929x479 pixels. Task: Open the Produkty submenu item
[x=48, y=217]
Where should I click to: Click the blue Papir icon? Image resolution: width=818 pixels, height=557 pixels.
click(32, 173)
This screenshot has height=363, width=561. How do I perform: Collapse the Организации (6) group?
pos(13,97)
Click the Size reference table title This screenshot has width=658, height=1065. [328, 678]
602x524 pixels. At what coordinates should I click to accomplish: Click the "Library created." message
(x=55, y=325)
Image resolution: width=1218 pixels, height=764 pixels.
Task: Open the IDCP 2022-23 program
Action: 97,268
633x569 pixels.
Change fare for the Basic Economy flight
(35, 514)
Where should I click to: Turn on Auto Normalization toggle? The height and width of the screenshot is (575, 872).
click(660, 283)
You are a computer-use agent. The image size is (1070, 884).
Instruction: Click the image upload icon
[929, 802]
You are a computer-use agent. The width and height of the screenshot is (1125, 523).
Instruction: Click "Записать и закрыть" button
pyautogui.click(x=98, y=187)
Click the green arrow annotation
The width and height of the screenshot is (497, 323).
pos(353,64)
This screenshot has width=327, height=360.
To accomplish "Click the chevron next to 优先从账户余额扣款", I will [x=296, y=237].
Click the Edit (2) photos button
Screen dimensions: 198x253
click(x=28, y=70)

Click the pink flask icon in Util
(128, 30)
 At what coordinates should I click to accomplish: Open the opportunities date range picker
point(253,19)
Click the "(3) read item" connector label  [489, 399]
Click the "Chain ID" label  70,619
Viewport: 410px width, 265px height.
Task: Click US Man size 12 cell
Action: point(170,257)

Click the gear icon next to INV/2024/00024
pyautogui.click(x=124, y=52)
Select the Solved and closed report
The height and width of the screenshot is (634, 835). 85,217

---

## PROBLEM DESCRIPTION
Please restate every line of the records exactly.

## TASK OUTPUT
929x479 pixels. Task: Open the Produkty submenu item
[x=48, y=217]
Where should I click to: Click the blue Papir icon? Image resolution: width=818 pixels, height=557 pixels.
click(32, 173)
This screenshot has height=363, width=561. How do I perform: Collapse the Организации (6) group?
pos(13,97)
Click the Size reference table title This screenshot has width=658, height=1065. [328, 678]
602x524 pixels. At what coordinates should I click to accomplish: Click the "Library created." message
(x=55, y=325)
Image resolution: width=1218 pixels, height=764 pixels.
Task: Open the IDCP 2022-23 program
Action: 97,268
633x569 pixels.
Change fare for the Basic Economy flight
(35, 514)
Where should I click to: Turn on Auto Normalization toggle? The height and width of the screenshot is (575, 872).
click(660, 283)
You are a computer-use agent. The image size is (1070, 884).
Instruction: Click the image upload icon
[929, 802]
You are a computer-use agent. The width and height of the screenshot is (1125, 523).
Instruction: Click "Записать и закрыть" button
pyautogui.click(x=98, y=187)
Click the green arrow annotation
The width and height of the screenshot is (497, 323).
pos(353,64)
This screenshot has width=327, height=360.
To accomplish "Click the chevron next to 优先从账户余额扣款", I will [x=296, y=237].
Click the Edit (2) photos button
Screen dimensions: 198x253
click(x=28, y=70)

Click the pink flask icon in Util
(128, 30)
 At what coordinates should I click to accomplish: Open the opportunities date range picker
point(253,19)
Click the "(3) read item" connector label  [489, 399]
Click the "Chain ID" label  70,619
Viewport: 410px width, 265px height.
Task: Click US Man size 12 cell
Action: point(170,257)

Click the gear icon next to INV/2024/00024
pyautogui.click(x=124, y=52)
Select the Solved and closed report
The height and width of the screenshot is (634, 835). 85,217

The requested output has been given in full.